- Relator(a)
- Ministra Laurita Vaz
- Órgão julgador
- Quinta Turma
- Data do julgamento
- 04/05/2010
- Data de publicação
- 31/05/2010
STJ – Acórdão, Rel. Ministra Laurita Vaz, Quinta Turma, j. 04/05/2010, p. 31/05/2010
HABEAS CORPUS. PENAL. TRIBUNAL DO JÚRI. HOMICÍDIO QUALIFICADO. NEGATIVA DE AUTORIA. DECISÃO DOS JURADOS MANIFESTAMENTE CONTRÁRIA À PROVA DOS AUTOS. REEXAME DE PROVAS. IMPROPRIEDADE DA VIA ELEITA. TESE DE NULIDADE POR SUPOSTO IMPEDIMENTO DO DEFENSOR. PRECLUSÃO. ORDEM DENEGADA. 1. A inversão do acórdão impugnado, para declarar que o veredicto do Tribunal do Júri foi contrário à prova dos autos, sob o argumento de inocência, demanda, necessariamente, o reexame de todo o conjunto fático-probatório, o que é inviável na via eleita.

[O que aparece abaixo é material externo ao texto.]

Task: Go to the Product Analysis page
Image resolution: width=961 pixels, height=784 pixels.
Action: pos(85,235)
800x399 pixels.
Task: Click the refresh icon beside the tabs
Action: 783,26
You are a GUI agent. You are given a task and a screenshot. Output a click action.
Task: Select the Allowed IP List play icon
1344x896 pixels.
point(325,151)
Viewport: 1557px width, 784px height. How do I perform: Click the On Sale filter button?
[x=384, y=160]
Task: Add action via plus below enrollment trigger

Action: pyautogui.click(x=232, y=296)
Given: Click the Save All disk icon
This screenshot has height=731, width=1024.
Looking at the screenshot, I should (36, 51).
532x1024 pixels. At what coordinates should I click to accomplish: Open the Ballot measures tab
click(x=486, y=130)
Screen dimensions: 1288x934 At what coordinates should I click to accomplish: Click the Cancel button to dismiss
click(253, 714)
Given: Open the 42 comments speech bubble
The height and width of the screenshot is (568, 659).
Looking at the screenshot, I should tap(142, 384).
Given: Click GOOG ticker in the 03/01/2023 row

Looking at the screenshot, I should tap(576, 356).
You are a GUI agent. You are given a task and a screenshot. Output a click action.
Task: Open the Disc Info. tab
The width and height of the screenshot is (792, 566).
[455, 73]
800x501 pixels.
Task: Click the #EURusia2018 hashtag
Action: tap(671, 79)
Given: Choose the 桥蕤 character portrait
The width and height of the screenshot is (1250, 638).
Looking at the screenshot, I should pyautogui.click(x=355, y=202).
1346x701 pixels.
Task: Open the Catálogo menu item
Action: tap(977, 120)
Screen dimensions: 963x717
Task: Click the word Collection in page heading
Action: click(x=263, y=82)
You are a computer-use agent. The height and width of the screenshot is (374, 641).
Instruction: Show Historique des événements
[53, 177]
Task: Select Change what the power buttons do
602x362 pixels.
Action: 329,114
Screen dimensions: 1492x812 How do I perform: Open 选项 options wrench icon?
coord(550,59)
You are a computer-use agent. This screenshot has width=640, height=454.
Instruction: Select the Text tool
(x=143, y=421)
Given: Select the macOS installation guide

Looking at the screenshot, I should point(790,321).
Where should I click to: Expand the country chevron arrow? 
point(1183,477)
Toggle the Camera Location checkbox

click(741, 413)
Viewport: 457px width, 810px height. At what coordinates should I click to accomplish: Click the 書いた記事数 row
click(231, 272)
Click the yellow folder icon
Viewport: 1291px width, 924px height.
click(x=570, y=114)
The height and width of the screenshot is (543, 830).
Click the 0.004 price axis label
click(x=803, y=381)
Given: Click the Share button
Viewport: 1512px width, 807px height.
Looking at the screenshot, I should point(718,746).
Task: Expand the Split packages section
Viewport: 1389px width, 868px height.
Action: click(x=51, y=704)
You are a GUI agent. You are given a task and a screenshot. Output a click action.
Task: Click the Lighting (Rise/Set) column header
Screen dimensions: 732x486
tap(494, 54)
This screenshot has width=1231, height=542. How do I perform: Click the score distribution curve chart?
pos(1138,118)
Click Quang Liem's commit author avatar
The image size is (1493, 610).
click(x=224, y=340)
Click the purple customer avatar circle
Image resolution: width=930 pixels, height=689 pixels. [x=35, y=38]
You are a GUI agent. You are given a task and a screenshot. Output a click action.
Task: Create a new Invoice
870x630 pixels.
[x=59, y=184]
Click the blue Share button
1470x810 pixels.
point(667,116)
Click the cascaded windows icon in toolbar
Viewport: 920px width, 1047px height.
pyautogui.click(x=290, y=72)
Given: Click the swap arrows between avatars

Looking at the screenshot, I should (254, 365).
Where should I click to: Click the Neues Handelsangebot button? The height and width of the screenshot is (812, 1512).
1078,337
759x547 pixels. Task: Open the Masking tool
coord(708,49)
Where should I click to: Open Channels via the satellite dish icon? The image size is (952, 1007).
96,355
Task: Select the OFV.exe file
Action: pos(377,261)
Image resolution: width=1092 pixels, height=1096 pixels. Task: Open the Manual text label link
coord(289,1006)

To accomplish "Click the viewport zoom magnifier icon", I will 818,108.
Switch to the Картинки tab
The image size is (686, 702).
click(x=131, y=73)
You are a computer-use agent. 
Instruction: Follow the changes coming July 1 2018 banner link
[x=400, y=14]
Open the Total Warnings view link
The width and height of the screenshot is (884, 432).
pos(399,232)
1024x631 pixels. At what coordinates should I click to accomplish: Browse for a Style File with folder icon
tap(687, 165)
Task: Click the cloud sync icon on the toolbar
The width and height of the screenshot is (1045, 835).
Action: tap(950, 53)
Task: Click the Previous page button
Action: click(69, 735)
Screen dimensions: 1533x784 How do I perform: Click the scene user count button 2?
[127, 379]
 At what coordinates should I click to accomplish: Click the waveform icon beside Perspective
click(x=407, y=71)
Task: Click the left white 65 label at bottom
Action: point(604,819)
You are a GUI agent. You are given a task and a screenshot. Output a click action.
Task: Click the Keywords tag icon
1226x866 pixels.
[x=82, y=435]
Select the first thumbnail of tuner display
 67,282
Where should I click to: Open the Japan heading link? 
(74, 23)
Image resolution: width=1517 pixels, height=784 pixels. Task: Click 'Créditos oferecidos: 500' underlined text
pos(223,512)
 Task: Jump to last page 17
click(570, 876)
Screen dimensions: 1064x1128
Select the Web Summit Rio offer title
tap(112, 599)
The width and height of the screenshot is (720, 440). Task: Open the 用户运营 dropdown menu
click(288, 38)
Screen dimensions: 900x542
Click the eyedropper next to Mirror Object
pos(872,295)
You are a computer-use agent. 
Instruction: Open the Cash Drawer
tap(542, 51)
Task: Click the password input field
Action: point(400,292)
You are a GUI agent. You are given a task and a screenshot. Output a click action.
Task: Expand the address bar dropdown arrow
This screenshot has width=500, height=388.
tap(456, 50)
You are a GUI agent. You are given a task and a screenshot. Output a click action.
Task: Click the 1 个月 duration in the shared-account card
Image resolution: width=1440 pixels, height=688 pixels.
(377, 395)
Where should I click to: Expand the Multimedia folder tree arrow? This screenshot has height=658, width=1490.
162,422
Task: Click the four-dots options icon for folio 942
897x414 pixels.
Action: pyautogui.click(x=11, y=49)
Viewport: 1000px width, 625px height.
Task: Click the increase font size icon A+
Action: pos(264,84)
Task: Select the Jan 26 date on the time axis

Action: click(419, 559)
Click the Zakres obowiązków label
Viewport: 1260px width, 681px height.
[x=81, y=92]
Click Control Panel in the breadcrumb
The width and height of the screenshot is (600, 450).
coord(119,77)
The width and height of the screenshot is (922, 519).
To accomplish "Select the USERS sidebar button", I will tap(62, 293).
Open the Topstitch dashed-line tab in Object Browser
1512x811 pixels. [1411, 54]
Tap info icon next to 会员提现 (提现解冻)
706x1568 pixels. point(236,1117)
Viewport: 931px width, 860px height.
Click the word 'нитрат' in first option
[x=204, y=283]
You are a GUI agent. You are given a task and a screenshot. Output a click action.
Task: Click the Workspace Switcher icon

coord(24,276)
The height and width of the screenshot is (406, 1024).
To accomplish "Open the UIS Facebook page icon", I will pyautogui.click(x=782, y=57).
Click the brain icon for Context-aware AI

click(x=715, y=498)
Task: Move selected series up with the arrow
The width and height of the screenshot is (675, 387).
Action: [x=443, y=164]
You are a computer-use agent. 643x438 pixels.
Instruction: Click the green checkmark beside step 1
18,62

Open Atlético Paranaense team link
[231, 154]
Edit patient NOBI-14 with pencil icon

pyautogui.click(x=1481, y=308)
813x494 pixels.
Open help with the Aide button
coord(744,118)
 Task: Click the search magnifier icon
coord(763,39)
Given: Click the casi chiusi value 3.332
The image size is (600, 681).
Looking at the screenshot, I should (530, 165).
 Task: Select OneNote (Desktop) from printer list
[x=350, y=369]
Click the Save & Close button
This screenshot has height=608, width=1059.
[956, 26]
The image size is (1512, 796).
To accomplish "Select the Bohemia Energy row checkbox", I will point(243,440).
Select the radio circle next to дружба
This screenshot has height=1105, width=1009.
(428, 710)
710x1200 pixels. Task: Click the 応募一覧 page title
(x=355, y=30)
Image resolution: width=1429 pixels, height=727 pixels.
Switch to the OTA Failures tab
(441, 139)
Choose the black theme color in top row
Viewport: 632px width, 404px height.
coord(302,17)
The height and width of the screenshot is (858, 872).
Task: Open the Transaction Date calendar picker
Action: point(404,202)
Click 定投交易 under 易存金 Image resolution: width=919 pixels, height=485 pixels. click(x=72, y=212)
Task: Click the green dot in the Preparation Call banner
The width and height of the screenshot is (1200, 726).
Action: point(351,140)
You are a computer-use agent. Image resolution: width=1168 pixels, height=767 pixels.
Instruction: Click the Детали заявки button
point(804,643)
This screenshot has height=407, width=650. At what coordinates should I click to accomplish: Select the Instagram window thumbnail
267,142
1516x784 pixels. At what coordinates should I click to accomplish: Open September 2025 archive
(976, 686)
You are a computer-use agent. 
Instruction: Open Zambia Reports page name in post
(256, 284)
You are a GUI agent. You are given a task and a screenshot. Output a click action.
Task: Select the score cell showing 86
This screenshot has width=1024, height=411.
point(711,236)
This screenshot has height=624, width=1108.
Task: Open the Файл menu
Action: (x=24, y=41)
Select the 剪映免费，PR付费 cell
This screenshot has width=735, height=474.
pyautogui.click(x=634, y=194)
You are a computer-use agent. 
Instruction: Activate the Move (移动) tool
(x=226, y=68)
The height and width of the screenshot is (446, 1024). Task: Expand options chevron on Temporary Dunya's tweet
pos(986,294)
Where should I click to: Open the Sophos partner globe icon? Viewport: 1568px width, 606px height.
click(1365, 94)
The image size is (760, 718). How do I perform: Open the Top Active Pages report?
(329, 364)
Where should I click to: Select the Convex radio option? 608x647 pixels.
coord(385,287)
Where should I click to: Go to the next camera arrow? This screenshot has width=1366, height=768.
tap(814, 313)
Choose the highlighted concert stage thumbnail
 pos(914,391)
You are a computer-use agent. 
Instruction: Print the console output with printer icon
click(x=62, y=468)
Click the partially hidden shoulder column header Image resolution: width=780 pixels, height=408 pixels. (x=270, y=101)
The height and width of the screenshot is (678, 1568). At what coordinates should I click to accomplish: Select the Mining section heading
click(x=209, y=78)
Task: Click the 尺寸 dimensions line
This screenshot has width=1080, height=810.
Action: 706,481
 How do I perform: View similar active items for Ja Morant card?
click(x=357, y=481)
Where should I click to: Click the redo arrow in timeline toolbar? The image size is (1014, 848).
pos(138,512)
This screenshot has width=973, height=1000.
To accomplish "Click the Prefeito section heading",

Precedentes. 2. As nulidades posteriores à pronúncia, devem ser arguidas logo depois de anunciado o julgamento e apregoadas as partes, nos termos do art. 571, inciso V do Código de Processo Penal, sob pena de preclusão. 3. De toda forma, a simples alegação de impedimento da Defensora Pública, por si só, não dá ensejo à declaração de nulidade do julgamento se desacompanhada da demonstração do efetivo prejuízo causado ao réu, conforme dispõe o artigo 563 do Código de Processo Penal. 4. Ordem denegada. (HC n. 112.466/RJ, relatora Ministra Laurita Vaz, Quinta Turma, julgado em 4/5/2010, DJe de 31/5/2010.)